Exactly as written, give back every record below.

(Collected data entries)
※

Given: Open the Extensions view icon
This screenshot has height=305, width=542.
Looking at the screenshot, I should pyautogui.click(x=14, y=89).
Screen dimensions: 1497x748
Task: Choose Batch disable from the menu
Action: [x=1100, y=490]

※

Exercise result >>
Given: Open the Extensions view icon
This screenshot has height=305, width=542.
Looking at the screenshot, I should pyautogui.click(x=14, y=89).
Screen dimensions: 1497x748
Task: Choose Batch disable from the menu
Action: [x=1100, y=490]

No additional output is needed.